PROMPT: In the entries that follow, which lines hold the string "computer"? List them.

SOURCE DATA:
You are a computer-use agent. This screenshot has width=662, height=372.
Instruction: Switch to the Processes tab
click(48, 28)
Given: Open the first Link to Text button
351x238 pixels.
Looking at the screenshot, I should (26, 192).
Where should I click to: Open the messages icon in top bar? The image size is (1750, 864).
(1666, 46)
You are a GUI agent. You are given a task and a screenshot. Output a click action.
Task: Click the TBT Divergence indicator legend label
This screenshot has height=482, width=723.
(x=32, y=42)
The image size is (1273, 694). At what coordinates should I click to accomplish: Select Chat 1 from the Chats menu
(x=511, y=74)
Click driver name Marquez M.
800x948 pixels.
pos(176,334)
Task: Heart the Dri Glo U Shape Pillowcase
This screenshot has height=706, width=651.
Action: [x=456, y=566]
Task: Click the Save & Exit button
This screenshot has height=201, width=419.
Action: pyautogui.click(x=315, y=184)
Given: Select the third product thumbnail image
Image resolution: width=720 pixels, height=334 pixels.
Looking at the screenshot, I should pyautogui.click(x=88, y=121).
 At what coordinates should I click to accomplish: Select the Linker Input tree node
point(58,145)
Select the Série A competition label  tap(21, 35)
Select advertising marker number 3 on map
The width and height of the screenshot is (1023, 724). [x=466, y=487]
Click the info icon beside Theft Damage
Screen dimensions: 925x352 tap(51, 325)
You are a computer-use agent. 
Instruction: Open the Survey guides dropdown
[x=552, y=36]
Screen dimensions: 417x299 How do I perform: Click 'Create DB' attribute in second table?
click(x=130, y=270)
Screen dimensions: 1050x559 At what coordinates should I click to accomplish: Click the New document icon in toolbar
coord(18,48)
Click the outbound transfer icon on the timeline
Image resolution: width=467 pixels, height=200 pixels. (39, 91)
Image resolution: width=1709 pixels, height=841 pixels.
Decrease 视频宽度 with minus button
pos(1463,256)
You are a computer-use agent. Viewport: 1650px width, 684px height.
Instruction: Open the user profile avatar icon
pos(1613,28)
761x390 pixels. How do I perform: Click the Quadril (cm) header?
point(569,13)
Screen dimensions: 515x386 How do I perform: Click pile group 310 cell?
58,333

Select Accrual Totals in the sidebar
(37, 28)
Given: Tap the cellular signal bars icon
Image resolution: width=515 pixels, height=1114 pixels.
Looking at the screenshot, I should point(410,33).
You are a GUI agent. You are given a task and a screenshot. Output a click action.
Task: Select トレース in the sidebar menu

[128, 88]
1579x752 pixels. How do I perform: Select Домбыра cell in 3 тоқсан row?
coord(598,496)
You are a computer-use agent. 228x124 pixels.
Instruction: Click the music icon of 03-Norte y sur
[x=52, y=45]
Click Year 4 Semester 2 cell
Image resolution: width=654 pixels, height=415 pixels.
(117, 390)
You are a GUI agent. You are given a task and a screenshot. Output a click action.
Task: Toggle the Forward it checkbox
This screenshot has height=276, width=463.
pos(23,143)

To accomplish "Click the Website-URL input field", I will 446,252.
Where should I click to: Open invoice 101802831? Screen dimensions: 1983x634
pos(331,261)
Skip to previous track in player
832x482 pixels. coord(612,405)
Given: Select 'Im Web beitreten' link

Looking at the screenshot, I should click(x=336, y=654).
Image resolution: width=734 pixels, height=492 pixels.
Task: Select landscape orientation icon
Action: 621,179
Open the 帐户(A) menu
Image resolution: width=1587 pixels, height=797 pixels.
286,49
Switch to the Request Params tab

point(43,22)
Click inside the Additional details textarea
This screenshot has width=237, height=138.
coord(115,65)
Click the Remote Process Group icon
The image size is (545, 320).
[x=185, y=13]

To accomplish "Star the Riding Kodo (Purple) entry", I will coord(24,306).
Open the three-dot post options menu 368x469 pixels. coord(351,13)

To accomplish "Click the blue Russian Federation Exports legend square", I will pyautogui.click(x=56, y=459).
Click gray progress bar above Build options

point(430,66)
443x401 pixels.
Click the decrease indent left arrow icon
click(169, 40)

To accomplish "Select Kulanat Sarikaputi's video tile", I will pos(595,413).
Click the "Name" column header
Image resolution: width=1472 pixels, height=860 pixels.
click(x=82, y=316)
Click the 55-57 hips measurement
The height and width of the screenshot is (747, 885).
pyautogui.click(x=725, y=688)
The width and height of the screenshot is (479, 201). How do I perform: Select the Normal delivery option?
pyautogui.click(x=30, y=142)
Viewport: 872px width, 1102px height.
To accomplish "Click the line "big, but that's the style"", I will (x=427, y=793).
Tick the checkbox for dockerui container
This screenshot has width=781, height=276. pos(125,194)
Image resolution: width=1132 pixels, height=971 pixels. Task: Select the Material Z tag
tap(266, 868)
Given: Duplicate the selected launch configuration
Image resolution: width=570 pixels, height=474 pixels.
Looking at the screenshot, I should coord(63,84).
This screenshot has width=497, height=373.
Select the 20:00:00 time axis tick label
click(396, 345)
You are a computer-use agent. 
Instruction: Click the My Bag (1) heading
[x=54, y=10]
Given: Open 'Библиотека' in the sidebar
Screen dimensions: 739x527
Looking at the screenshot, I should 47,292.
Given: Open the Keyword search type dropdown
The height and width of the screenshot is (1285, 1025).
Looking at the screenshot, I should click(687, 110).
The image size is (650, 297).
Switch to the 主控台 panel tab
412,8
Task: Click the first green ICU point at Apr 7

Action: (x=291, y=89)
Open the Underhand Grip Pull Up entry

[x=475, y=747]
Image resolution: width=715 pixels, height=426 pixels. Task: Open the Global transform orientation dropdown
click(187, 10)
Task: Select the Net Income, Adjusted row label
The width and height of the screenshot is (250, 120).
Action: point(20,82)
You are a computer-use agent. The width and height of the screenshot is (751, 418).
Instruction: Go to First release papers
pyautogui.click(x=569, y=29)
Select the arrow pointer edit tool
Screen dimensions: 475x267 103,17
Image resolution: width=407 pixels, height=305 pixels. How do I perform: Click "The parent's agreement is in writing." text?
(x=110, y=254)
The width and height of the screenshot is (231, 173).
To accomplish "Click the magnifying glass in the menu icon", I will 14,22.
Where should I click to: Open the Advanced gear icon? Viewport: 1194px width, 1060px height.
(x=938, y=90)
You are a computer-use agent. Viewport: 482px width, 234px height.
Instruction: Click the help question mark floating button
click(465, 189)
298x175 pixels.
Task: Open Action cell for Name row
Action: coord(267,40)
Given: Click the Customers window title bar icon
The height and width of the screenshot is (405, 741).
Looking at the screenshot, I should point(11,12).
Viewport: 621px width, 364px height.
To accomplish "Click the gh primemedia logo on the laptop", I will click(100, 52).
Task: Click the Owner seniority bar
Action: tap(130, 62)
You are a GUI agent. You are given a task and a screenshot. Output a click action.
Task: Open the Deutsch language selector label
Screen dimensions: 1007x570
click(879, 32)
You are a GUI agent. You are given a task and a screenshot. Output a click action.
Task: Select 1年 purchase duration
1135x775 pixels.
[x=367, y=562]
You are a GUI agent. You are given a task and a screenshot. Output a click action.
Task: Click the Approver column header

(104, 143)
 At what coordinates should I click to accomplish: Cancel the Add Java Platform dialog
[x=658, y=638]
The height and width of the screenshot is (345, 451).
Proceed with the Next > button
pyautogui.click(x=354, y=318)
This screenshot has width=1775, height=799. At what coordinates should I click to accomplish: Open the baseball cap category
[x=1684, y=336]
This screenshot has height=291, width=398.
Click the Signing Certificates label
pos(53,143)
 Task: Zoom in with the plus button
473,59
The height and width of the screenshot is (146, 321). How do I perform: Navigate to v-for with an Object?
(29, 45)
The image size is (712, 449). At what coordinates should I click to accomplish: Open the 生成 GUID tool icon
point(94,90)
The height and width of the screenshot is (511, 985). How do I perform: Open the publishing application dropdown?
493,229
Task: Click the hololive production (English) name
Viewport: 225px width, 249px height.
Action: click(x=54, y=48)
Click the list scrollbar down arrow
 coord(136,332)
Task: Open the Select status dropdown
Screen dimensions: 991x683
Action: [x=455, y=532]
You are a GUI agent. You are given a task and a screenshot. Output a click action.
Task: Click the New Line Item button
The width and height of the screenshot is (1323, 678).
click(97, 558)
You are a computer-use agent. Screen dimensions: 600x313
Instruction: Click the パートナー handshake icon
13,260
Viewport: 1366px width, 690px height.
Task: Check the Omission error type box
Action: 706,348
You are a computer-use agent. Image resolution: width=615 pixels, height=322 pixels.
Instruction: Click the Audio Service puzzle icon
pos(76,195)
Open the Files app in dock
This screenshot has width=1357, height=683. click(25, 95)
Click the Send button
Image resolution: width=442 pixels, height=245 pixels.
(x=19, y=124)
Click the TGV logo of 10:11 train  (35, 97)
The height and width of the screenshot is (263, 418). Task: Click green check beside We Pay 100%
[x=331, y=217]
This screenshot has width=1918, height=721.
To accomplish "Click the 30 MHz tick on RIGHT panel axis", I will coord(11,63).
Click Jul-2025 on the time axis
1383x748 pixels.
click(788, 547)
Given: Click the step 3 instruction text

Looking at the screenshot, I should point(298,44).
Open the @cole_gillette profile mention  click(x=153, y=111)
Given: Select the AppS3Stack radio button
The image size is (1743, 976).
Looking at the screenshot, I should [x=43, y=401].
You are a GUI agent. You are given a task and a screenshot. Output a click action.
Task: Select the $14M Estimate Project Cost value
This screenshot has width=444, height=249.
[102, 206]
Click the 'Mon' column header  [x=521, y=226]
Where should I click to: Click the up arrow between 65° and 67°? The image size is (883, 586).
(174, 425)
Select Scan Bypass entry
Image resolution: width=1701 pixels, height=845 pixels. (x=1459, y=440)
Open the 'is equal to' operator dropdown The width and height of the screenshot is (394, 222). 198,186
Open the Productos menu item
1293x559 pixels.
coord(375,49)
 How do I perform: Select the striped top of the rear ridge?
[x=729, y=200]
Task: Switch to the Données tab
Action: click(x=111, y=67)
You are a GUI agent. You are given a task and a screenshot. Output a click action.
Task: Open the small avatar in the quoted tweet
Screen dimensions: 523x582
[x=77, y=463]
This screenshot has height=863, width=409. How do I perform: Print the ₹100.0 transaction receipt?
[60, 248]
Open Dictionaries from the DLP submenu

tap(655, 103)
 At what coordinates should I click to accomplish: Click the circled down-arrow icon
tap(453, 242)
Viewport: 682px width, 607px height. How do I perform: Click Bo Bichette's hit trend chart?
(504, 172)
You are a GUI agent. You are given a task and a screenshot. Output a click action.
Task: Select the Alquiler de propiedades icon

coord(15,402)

EXERCISE OUTPUT:
You are a computer-use agent. This screenshot has width=662, height=372.
You are a computer-use agent. 
You are a computer-use agent. Viewport: 1650px width, 684px height.
You are a computer-use agent. 228x124 pixels.
You are a computer-use agent. 
You are a computer-use agent. The width and height of the screenshot is (751, 418).
You are a computer-use agent. Viewport: 482px width, 234px height.
You are a computer-use agent. Screen dimensions: 600x313
You are a computer-use agent. Image resolution: width=615 pixels, height=322 pixels.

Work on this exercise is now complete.